Niente sconti per il Catania: è giunta puntuale una sentenza durissima, che tutti, francamente, si aspettavano. A seguito dei tragici fatti che causarono la morte dell'ispettore capo di polizia, Filippo Raciti, lo stadio Massimino è stato squalificato sino al 30 giugno 2007, con l'obbligo di disputare in trasferta e a porte chiuse le otto partite interne da qui sino a fine campionato.
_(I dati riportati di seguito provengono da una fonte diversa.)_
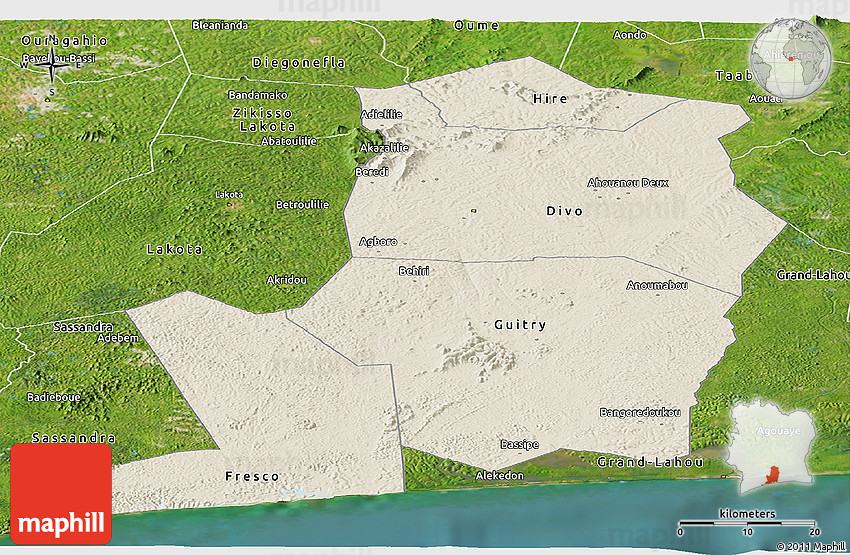Click the Oume label at top
850x555 pixels.
pyautogui.click(x=476, y=24)
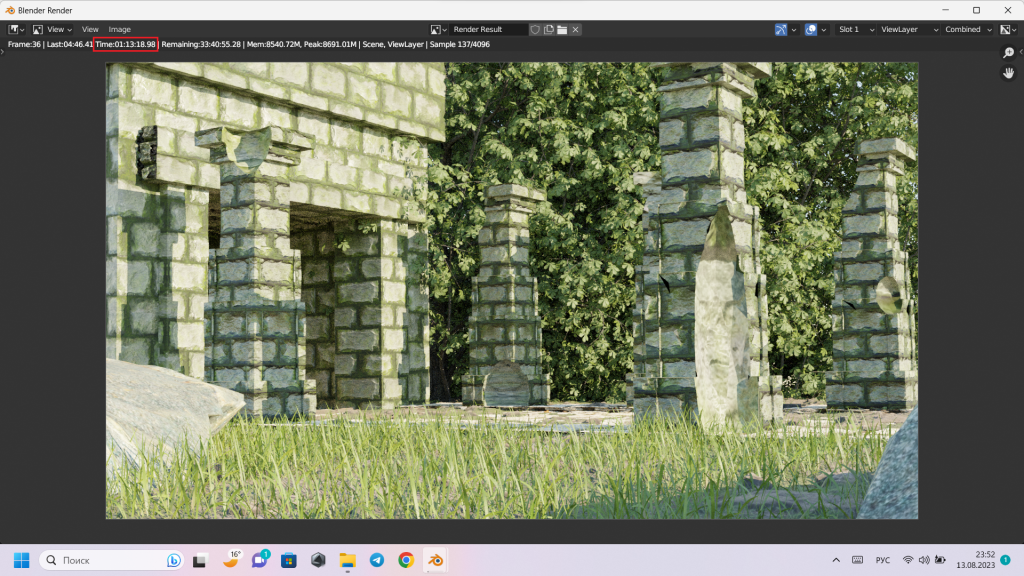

Una sentenza che nel nostro campionato non ha precedenti: la più pesante, infatti, risale al 1952, anno in cui il campo del Legnano fu squalificato per otto turni (senza porte chiuse) dopo un'invasione di campo con inseguimento all’arbitro fino alla stazione centrale di Milano. Il match di domenica prossima, Catania-Fiorentina, si disputerà a Rimini, la successiva gara del 25 febbraio contro l'Inter a Cesena. A Catania, il dispositivo della sentenza, non ha sorpreso più di tanto. La città del resto è ancora fortemente addolorata e indignata per la morte di Raciti. Nessun commento da parte del tecnico Marino e dei giocatori, ai quali è stato imposto il silenzio da parte della società.
Assente il presidente Pulvirenti, ha parlato per tutti l'amministratore delegato Pietro Lo Monaco. «Una sentenza annunciata. Una decisione che accettiamo, anche se speravamo in qualcosa di meglio, giacchè gli incidenti sono avvenuti all'esterno dello stadio. È stata invece riconosciuta la responsabilità oggettiva della società perché i corpi contundenti lanciati contro le forze dell'ordine sono stati asportati dall'interno dello stadio. In più c'erano altri precedenti». L'amarezza è tanta. Lo Monaco parla quasi con toni dimessi. «Una sentenza che mette in ginocchio la città. Noi, come società, subiremo qualcosa come 10 milioni di euro di danni. Faremo ricorso? Non so, vedremo. Vorrei solo che non si usassero due pesi e due misure. Roma e Torino, per i fischi durante il minuto di raccoglimento per la morte di Raciti, non sono state punite perchè la maggior parte del pubblico ha coperto quei fischi con applausi. Perché, allora, non si è tenuto conto della stragrande maggioranza del pubblico di Catania che è civile e che ha condannato i disordini del derby?».
Intanto la Provincia di Catania ha deciso di costituirsi davanti alla magistratura ordinaria e chiedere i danni alla federcalcio. «Per un provvedimento che provoca grave danno a sportivi, abbonati cittadini e società calcistica, già vittime di alcune decine di sconsiderati». Poi mugugni sparsi: a partire dal vicesindaco fino ad arrivare alla Confesercenti. L’unica voce di fermo dissenso viene da Ignazio Fonzo, sostituto procuratore della Repubblica di Catania. «Altro che atteggiamento persecutorio, questo è il minimo dopo quanto è successo».